In the 1960s, IBM designed a large scale computer system architecture which would forever change the world of big business. This mainframe was called System/360 and it allowed for the type of real-time processing and computational power that enabled the kinds of online features we take for granted today, such as credit card authorizations, airline bookings, grocery scanning and so forth. System/360 also helped power the US space program, enabling NASA to put a man on the moon. And while IBM's mainframes, accessed with user-friendly terminal emulation software, remain a crucial part of big business today, what many don't realize is that the Soviet Union also created its own clones of System/360, known as ES EVM.

The Effects of the Cold War on Russian Mainframe Development

When IBM created System/360, the U.S. and Soviet Union were embroiled in an ideological conflict now universally referred to as the Cold War. This war, which ended with the collapse of the Soviet Union in 1991, was not a conventional war. The Cold War never involved direct major military conflict between the two powers, mostly due to the mutually assured destruction that resulted from each others' nuclear proliferation.

Instead, the conflict between the capitalist U.S. and its western allies and the communist Soviet Union and its satellite states and allies was fought on ideological grounds. It was forged by way of force deployments, espionage, the aforementioned nuclear arms races and, of course, the space race.

As already mentioned, the success of System/360 in the western world helped drive the success of big business and also enabled the U.S. to win the space race, with the mainframes being used by NASA. This success was something the Soviet Union could not afford to ignore, and in the early '70s, production of the ES EVM began in earnest. Most of the ES EVM software was based on slightly altered and localized IBM code, while most of the hardware was original and created through the process of reverse engineering. The ES EVM series was developed in the Soviet capital of Moscow, then in Yerevan and later in Minsk, Belarus, where its remnants can still be seen today.

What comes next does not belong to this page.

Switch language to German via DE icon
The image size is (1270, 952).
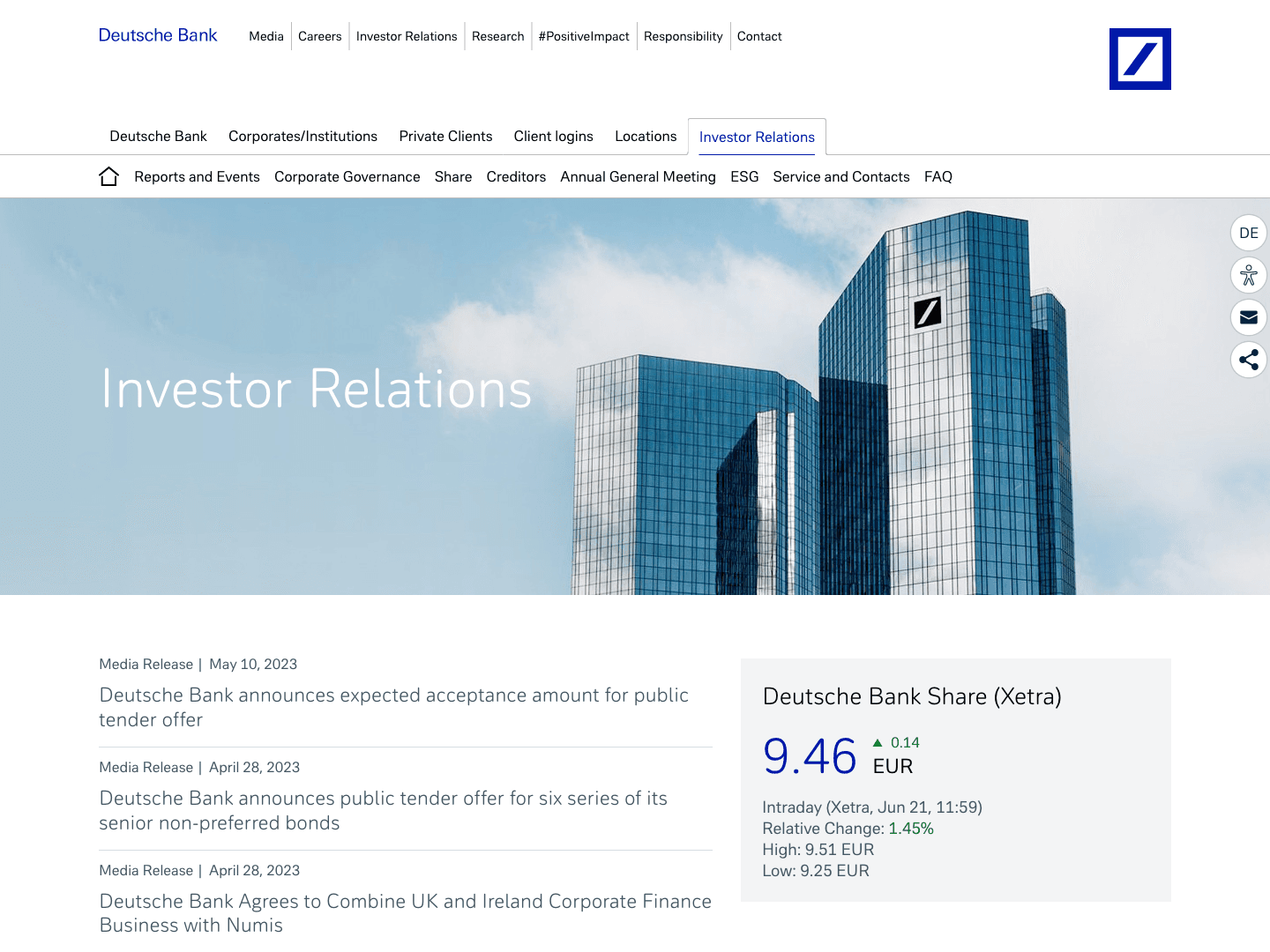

How Similar Was the ES Series?

The first subseries of the ES EVM included the 1010, 1020, 1030, 1040 and 1050, all of which were quite similar to System/360, which these days must be accessed with a 3270 emulator. The second subseries, which was released in the late '70s, included the 1015, 1025, 1035, 1045, 1055 and 1060, and these were quite similar to IBM's System/380. As time went on, however, the similarities with IBM's machines lessened, and future subseries were not directly analogous with IBM's mainframes. However, by the late '90s, following the collapse of the Soviet Union, production of ES mainframes ended entirely.

Other Clones

Aside from the ES series, which cloned IBM mainframes, there were other Russian clones as well. The SM EVM, for example, which began production in 1975, were direct clones of Hewlett-Packard (HP) minicomputers, while the DVK is a clone of the PDP-11 series of 16-bit minicomputers developed by the Digital Equipment Corporation (DEC).